We each ordered a pasta main course. Penne Amatriciana is traditionally made with dried pork cheek -- guanciale, the Romans call it. In Ireland, this is usually substituted with pancetta. In Peppe's, you get rashers. And you'll have to dig deep among the onions to find them. There was also an occasional burst of chilli and the penne had a strange powdery texture. After four forkfuls, I'd had my fill.
The Millionaire didn't get that far with his spaghetti carbonara. It looked all right -- no cream, peas, or semi-scrambled eggs. Again, in lieu of pork cheek, there was rasher, but the pasta was coated in an unctuous slick of artificially sweet and inexplicably grainy oil.
If you didn't know better, you'd swear it was margarine. "Sorry," said the Millionaire, "I can't do this." So the waitress brought the offending dish back and asked if he'd like to order something else. But the Millionaire's appetite had turned a corner.
Next thing, a woman appears behind the counter wanting to know what was wrong with the carbonara. "I didn't like it," the Millionaire explained. "It didn't taste right." She started to bark across the floor at him about virgin olive oil and how he didn't know what carbonara was.
"The chef isn't Pakistani," she assured him, as she summoned an obviously Italian chap from the kitchen. I glanced at the blushing, blameless waitress and dropped my head into my hands. The Millionaire launched into his defence in Italian.

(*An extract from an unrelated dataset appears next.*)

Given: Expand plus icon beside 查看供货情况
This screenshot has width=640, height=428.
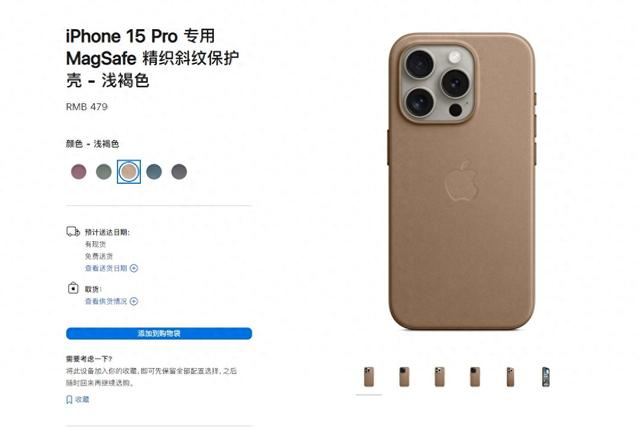Looking at the screenshot, I should pyautogui.click(x=134, y=301).
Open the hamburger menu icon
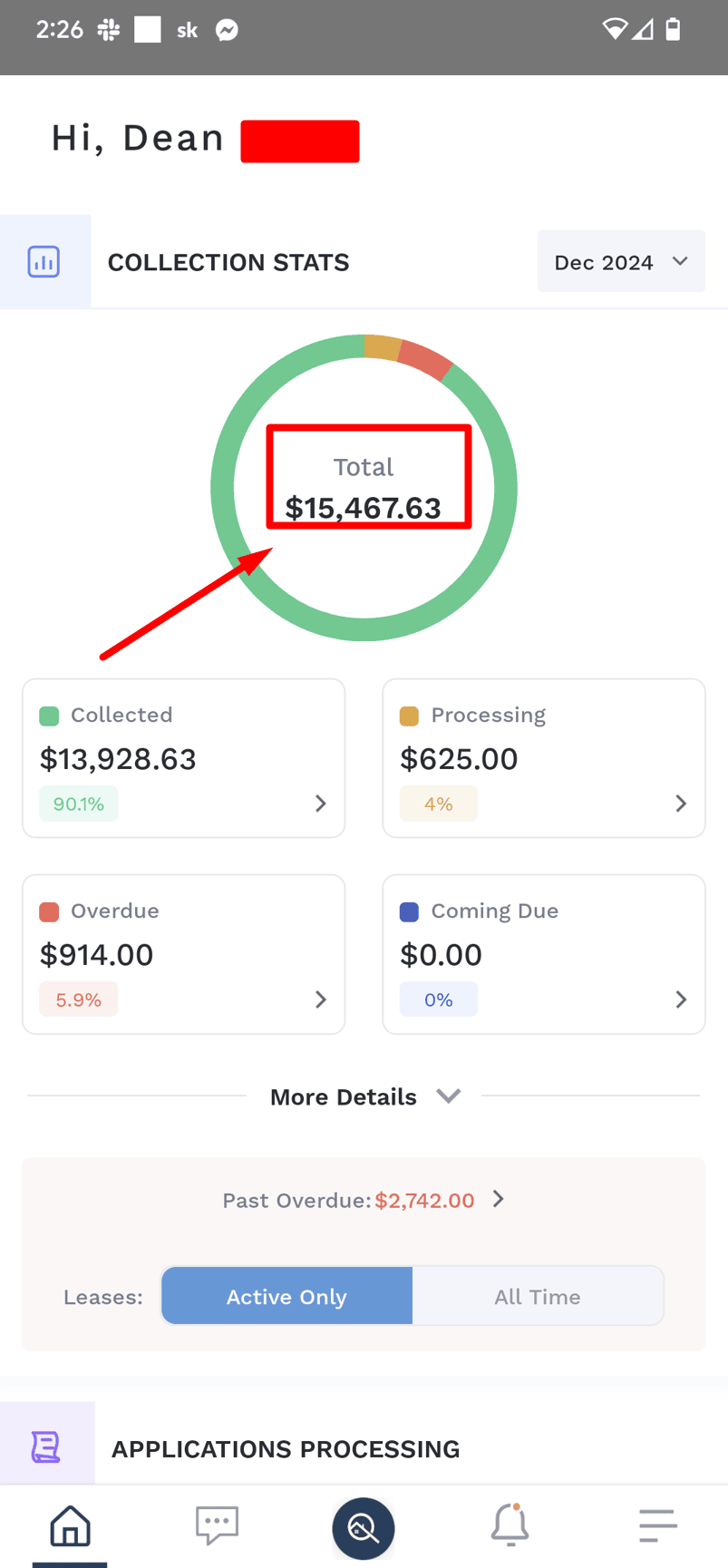The width and height of the screenshot is (728, 1568). click(657, 1525)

The farce resumed when she refused to take my money, because I hadn't eaten all my pasta either. I was then presented with a discounted tab. I suspected my cover had been blown, but I eventually paid the full bill.
After a perfect espresso macchiato (made by the Pakistani waitress), we got the hell out of Peppe Café, glad that I hadn't subjected my pregnant friend to it. And we ambled down to the Quays where we waved at the queen.